After a two-month shutdown due to surging COVID-19 cases, patio dining returned to Los Angeles County Friday but with a new restriction forcing restaurants to turn off or remove all televisions from customer seating areas — a clear effort to prevent gatherings of sports fans.
The county’s revised Health Officer Order also reinstates previous restrictions on outdoor dining, requiring servers to wear masks and face shields, limiting restaurants to 50% of patio capacity, limiting tables to no more than six people and requiring tables to be at least eight feet apart.
But the order also states: “Televisions or any other screens that are used to broadcast programming must be removed from the area or turned off.

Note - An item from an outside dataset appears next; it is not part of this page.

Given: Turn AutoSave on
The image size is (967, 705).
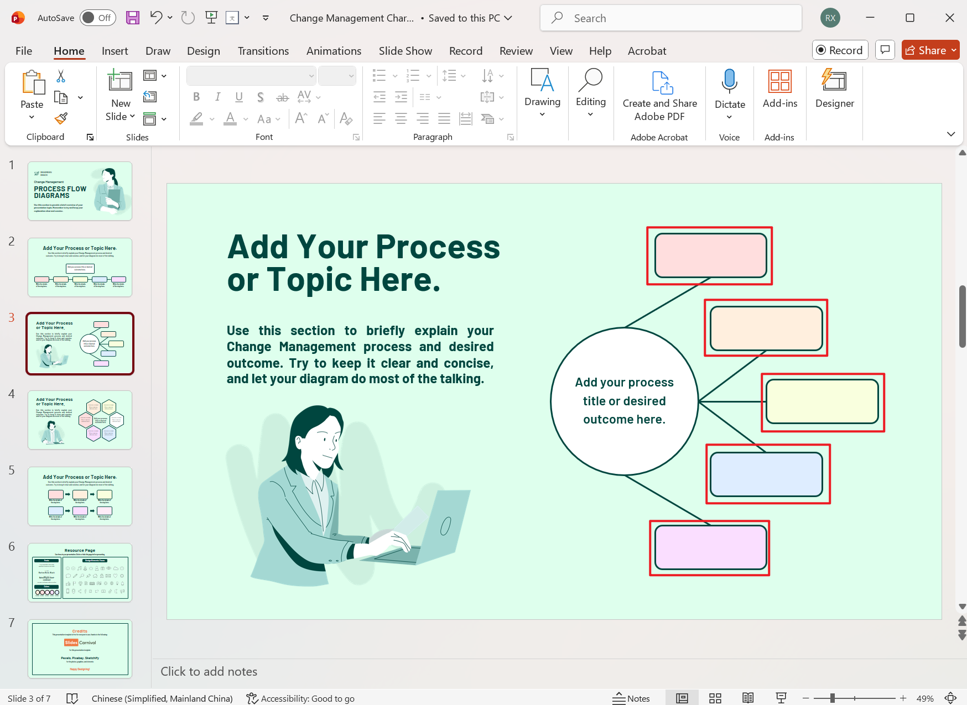Looking at the screenshot, I should [x=97, y=18].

This provision is effective until further notice.”
County Public Health Director Barbara Ferrer earlier this week noted concerns about the upcoming Super Bowl leading to gatherings of sports fans, and she noted earlier issued with people gathering at private parties and restaurants to watch Dodger World Series and Lakers NBA Championship games.
“We know that Super Bowl Sunday is coming up, and we can’t repeat the mistakes of the past,” Ferrer said. “It will be tragic if the Super Bowl becomes a super-spreader of coronavirus.”
The order limits table seating to six people, and “all people seated at a table should be members of the same household.”
The order encourages, but does not mandate, seating to be done by advance reservation. It urges restaurants to notify customers “to call in advance to confirm outdoor seating/serving capacity, where possible.”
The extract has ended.